▶ [PROBLEM TO WORK ON]:
Reproduce all of the data exactly, with no line skipped.

▶ [DATA EXTRACT]:
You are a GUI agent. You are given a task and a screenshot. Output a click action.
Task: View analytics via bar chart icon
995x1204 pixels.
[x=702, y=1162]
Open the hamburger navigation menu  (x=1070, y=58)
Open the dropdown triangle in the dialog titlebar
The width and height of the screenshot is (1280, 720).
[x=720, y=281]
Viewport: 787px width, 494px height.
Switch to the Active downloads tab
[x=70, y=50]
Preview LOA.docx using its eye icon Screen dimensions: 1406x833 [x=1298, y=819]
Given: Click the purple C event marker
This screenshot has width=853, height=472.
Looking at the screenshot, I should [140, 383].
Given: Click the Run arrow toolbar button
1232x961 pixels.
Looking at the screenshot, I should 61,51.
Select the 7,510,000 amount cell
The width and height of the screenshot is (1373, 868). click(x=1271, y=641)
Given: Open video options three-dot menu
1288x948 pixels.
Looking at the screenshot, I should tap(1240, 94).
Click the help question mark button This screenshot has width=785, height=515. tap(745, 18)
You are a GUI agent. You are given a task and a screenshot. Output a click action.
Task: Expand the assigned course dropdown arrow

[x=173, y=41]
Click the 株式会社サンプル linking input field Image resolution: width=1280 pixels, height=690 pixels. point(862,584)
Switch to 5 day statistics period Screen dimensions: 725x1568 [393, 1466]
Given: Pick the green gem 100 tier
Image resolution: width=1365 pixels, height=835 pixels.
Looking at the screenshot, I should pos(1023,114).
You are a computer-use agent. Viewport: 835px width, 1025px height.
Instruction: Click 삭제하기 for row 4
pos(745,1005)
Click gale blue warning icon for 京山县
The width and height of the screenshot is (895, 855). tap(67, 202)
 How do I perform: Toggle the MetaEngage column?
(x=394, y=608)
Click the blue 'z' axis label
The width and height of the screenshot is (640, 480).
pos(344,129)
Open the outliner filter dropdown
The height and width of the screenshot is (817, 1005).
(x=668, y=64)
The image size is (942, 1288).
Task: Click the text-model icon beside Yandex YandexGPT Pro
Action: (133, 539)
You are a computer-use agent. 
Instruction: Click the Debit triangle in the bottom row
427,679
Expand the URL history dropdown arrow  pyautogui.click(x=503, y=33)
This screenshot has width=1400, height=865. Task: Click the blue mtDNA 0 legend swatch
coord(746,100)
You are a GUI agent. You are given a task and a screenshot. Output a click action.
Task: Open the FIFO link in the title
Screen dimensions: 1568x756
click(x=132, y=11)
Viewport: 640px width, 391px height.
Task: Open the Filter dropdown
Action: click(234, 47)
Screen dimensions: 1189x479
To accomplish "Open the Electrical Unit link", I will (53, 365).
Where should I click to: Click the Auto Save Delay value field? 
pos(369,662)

▶ [EXPECTED ANSWER]:
You are a GUI agent. You are given a task and a screenshot. Output a click action.
Task: View analytics via bar chart icon
995x1204 pixels.
[x=702, y=1162]
Open the hamburger navigation menu  (x=1070, y=58)
Open the dropdown triangle in the dialog titlebar
The width and height of the screenshot is (1280, 720).
[x=720, y=281]
Viewport: 787px width, 494px height.
Switch to the Active downloads tab
[x=70, y=50]
Preview LOA.docx using its eye icon Screen dimensions: 1406x833 [x=1298, y=819]
Given: Click the purple C event marker
This screenshot has width=853, height=472.
Looking at the screenshot, I should [140, 383].
Given: Click the Run arrow toolbar button
1232x961 pixels.
Looking at the screenshot, I should 61,51.
Select the 7,510,000 amount cell
The width and height of the screenshot is (1373, 868). click(x=1271, y=641)
Given: Open video options three-dot menu
1288x948 pixels.
Looking at the screenshot, I should tap(1240, 94).
Click the help question mark button This screenshot has width=785, height=515. tap(745, 18)
You are a GUI agent. You are given a task and a screenshot. Output a click action.
Task: Expand the assigned course dropdown arrow

[x=173, y=41]
Click the 株式会社サンプル linking input field Image resolution: width=1280 pixels, height=690 pixels. point(862,584)
Switch to 5 day statistics period Screen dimensions: 725x1568 [393, 1466]
Given: Pick the green gem 100 tier
Image resolution: width=1365 pixels, height=835 pixels.
Looking at the screenshot, I should pos(1023,114).
You are a computer-use agent. Viewport: 835px width, 1025px height.
Instruction: Click 삭제하기 for row 4
pos(745,1005)
Click gale blue warning icon for 京山县
The width and height of the screenshot is (895, 855). tap(67, 202)
 How do I perform: Toggle the MetaEngage column?
(x=394, y=608)
Click the blue 'z' axis label
The width and height of the screenshot is (640, 480).
pos(344,129)
Open the outliner filter dropdown
The height and width of the screenshot is (817, 1005).
(x=668, y=64)
The image size is (942, 1288).
Task: Click the text-model icon beside Yandex YandexGPT Pro
Action: (133, 539)
You are a computer-use agent. 
Instruction: Click the Debit triangle in the bottom row
427,679
Expand the URL history dropdown arrow  pyautogui.click(x=503, y=33)
This screenshot has width=1400, height=865. Task: Click the blue mtDNA 0 legend swatch
coord(746,100)
You are a GUI agent. You are given a task and a screenshot. Output a click action.
Task: Open the FIFO link in the title
Screen dimensions: 1568x756
click(x=132, y=11)
Viewport: 640px width, 391px height.
Task: Open the Filter dropdown
Action: click(234, 47)
Screen dimensions: 1189x479
To accomplish "Open the Electrical Unit link", I will (53, 365).
Where should I click to: Click the Auto Save Delay value field? 
pos(369,662)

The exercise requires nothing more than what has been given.